» **GIVEN DATA**
━━━━━━━━
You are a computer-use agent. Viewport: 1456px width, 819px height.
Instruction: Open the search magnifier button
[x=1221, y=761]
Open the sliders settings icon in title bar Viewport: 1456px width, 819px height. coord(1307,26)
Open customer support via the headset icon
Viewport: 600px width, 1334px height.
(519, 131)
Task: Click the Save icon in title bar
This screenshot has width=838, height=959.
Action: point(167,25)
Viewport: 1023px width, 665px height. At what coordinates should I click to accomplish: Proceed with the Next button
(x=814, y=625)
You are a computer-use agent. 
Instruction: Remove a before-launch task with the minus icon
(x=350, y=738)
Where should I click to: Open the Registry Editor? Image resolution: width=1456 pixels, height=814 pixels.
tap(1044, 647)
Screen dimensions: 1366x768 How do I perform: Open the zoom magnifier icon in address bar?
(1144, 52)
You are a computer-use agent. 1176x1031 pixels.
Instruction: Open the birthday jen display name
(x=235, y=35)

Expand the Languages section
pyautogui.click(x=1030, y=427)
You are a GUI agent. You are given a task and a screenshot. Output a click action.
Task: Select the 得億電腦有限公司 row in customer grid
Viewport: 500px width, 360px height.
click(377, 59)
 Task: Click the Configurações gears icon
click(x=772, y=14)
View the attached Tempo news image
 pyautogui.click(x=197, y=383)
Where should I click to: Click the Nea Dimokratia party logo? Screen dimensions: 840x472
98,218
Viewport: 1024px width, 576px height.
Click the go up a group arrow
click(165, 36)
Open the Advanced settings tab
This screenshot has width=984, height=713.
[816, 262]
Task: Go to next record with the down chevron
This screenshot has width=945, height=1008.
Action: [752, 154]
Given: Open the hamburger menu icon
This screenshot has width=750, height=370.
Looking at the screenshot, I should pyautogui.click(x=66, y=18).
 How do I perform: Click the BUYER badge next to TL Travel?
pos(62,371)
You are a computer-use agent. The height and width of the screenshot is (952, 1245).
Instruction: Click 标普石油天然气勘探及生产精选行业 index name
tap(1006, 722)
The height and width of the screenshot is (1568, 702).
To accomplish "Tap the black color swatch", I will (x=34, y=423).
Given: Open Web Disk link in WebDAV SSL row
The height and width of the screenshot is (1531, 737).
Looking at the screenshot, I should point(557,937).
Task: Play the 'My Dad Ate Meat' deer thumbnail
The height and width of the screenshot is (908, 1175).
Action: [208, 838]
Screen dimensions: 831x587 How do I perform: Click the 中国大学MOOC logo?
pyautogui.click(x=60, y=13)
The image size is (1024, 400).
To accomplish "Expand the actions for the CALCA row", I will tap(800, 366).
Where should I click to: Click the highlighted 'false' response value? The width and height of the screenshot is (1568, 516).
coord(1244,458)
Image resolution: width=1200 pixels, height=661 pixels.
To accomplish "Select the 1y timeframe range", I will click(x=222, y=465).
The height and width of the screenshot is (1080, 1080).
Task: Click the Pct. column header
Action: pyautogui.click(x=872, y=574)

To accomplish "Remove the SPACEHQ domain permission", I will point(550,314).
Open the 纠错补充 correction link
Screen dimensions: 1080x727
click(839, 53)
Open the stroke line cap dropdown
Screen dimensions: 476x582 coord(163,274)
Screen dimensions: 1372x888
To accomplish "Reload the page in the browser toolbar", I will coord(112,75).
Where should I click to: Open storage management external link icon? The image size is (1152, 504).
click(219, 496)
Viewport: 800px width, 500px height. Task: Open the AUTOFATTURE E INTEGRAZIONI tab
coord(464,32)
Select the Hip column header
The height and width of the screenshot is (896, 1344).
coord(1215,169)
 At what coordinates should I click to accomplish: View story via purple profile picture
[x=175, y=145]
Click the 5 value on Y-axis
━━━━━━━━
» **WHAT NEEDS TO BE DONE**
Please present every line of the items above as a numbered list, leaving out blank lines.

» **FINISHED EXERCISE**
1. You are a computer-use agent. Viewport: 1456px width, 819px height.
2. Instruction: Open the search magnifier button
3. [x=1221, y=761]
4. Open the sliders settings icon in title bar Viewport: 1456px width, 819px height. coord(1307,26)
5. Open customer support via the headset icon
6. Viewport: 600px width, 1334px height.
7. (519, 131)
8. Task: Click the Save icon in title bar
9. This screenshot has width=838, height=959.
10. Action: point(167,25)
11. Viewport: 1023px width, 665px height. At what coordinates should I click to accomplish: Proceed with the Next button
12. (x=814, y=625)
13. You are a computer-use agent. 
14. Instruction: Remove a before-launch task with the minus icon
15. (x=350, y=738)
16. Where should I click to: Open the Registry Editor? Image resolution: width=1456 pixels, height=814 pixels.
17. tap(1044, 647)
18. Screen dimensions: 1366x768 How do I perform: Open the zoom magnifier icon in address bar?
19. (1144, 52)
20. You are a computer-use agent. 1176x1031 pixels.
21. Instruction: Open the birthday jen display name
22. (x=235, y=35)
23. Expand the Languages section
24. pyautogui.click(x=1030, y=427)
25. You are a GUI agent. You are given a task and a screenshot. Output a click action.
26. Task: Select the 得億電腦有限公司 row in customer grid
27. Viewport: 500px width, 360px height.
28. click(377, 59)
29.  Task: Click the Configurações gears icon
30. click(x=772, y=14)
31. View the attached Tempo news image
32.  pyautogui.click(x=197, y=383)
33. Where should I click to: Click the Nea Dimokratia party logo? Screen dimensions: 840x472
34. 98,218
35. Viewport: 1024px width, 576px height.
36. Click the go up a group arrow
37. click(165, 36)
38. Open the Advanced settings tab
39. This screenshot has width=984, height=713.
40. [816, 262]
41. Task: Go to next record with the down chevron
42. This screenshot has width=945, height=1008.
43. Action: [752, 154]
44. Given: Open the hamburger menu icon
45. This screenshot has width=750, height=370.
46. Looking at the screenshot, I should pyautogui.click(x=66, y=18).
47.  How do I perform: Click the BUYER badge next to TL Travel?
48. pos(62,371)
49. You are a computer-use agent. The height and width of the screenshot is (952, 1245).
50. Instruction: Click 标普石油天然气勘探及生产精选行业 index name
51. tap(1006, 722)
52. The height and width of the screenshot is (1568, 702).
53. To accomplish "Tap the black color swatch", I will (x=34, y=423).
54. Given: Open Web Disk link in WebDAV SSL row
55. The height and width of the screenshot is (1531, 737).
56. Looking at the screenshot, I should point(557,937).
57. Task: Play the 'My Dad Ate Meat' deer thumbnail
58. The height and width of the screenshot is (908, 1175).
59. Action: [208, 838]
60. Screen dimensions: 831x587 How do I perform: Click the 中国大学MOOC logo?
61. pyautogui.click(x=60, y=13)
62. The image size is (1024, 400).
63. To accomplish "Expand the actions for the CALCA row", I will tap(800, 366).
64. Where should I click to: Click the highlighted 'false' response value? The width and height of the screenshot is (1568, 516).
65. coord(1244,458)
66. Image resolution: width=1200 pixels, height=661 pixels.
67. To accomplish "Select the 1y timeframe range", I will click(x=222, y=465).
68. The height and width of the screenshot is (1080, 1080).
69. Task: Click the Pct. column header
70. Action: pyautogui.click(x=872, y=574)
71. To accomplish "Remove the SPACEHQ domain permission", I will point(550,314).
72. Open the 纠错补充 correction link
73. Screen dimensions: 1080x727
74. click(839, 53)
75. Open the stroke line cap dropdown
76. Screen dimensions: 476x582 coord(163,274)
77. Screen dimensions: 1372x888
78. To accomplish "Reload the page in the browser toolbar", I will coord(112,75).
79. Where should I click to: Open storage management external link icon? The image size is (1152, 504).
80. click(219, 496)
81. Viewport: 800px width, 500px height. Task: Open the AUTOFATTURE E INTEGRAZIONI tab
82. coord(464,32)
83. Select the Hip column header
84. The height and width of the screenshot is (896, 1344).
85. coord(1215,169)
86.  At what coordinates should I click to accomplish: View story via purple profile picture
87. [x=175, y=145]
88. Click the 5 value on Y-axis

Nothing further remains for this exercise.